In our study, we observed that adolescents with more EF problems predominantly use ChatGPT and other generative AI tools for completing assignments rather than for initiating or structuring them, which raises significant concerns. While utilizing these tools for initiation or structuring, especially in the initial stages of structured AI usage in a school setting, could potentially enhance or augment existing abilities and foster educational attainment, their direct substitution—where these tools replace rather than enhance existing abilities—may exacerbate academic disparities in the long term. Recent research underscores adolescence as a pivotal period for EF maturation (Tervo-Clemmens et al., 2023), emphasizing the necessity of continued investigation into any tools that may interfere with or amplify the natural development of EFs during this life stage. Additionally, León-Domínguez (2024) proposes theoretical scenarios, informed by neuroscience, to explore the potential outcomes of increased generative AI usage among adolescents. A primary concern is the possibility of certain groups developing an excessive dependence on these technologies, which might encourage the evasion of challenging cognitive tasks, potentially resulting in a stagnation or deterioration of cognitive capabilities in the long term (León-Domínguez, 2024). This highlights the importance of considering the broader implications of generative AI usage among adolescents and the need for proactive measures to mitigate potential negative impacts on cognitive development and academic achievement.

7.3 Strengths and limitations

The study has several strengths, including the utilization of two relatively large samples of adolescents and a high response rate, which enhances the study’s external validity by providing a diverse representation. Moreover, the inclusion of teacher ratings of EF in Study 2 adds depth and validation to the results, offering a more comprehensive understanding of the relationship between generative AI use and EF among adolescents.

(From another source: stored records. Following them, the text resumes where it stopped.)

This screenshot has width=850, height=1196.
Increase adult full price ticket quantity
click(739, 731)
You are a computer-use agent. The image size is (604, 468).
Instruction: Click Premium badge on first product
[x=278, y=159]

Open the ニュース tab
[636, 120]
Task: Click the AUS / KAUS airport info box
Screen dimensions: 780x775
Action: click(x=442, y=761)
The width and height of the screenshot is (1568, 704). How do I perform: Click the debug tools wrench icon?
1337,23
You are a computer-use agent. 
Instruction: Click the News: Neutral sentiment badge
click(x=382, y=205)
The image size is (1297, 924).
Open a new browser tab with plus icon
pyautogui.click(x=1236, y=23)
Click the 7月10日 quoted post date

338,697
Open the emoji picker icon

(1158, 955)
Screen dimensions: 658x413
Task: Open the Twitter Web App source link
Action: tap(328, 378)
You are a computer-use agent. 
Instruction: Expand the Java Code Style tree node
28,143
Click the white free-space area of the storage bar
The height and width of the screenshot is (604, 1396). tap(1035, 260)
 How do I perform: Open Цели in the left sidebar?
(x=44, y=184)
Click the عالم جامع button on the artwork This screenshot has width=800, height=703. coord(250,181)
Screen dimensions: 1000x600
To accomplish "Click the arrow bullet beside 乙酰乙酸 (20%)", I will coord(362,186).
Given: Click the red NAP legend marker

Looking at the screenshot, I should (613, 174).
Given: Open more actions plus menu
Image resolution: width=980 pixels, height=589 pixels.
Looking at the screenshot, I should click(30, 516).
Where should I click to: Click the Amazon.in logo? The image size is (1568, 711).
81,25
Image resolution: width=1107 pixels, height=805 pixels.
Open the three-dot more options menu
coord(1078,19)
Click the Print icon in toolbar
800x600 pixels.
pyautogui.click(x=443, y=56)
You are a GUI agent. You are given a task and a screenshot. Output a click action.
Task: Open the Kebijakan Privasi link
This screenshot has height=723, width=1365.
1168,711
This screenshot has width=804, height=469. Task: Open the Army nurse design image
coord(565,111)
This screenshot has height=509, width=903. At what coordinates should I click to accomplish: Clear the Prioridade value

However, there are also some limitations to consider. Firstly, the survey for Study 1 was conducted in spring 2023, during the early stages of introducing generative AI chatbots. Consequently, the results may not reflect current trends or usage patterns, as technology adoption and usage habits may have evolved since then and the timing of the study could be a potential confound. Furthermore, more nuanced research is needed to clarify how AI chatbots were used for different school-related tasks, such as whether they assisted with tasks already initiated by students or were used to independently complete entire assignments. Understanding these distinctions could provide deeper insights into the specific ways AI chatbots are utilized. Additionally, the relatively low number of AI users for schoolwork observed in Study 1 may have impacted the statistical power of our analyses, potentially leading to Type II errors.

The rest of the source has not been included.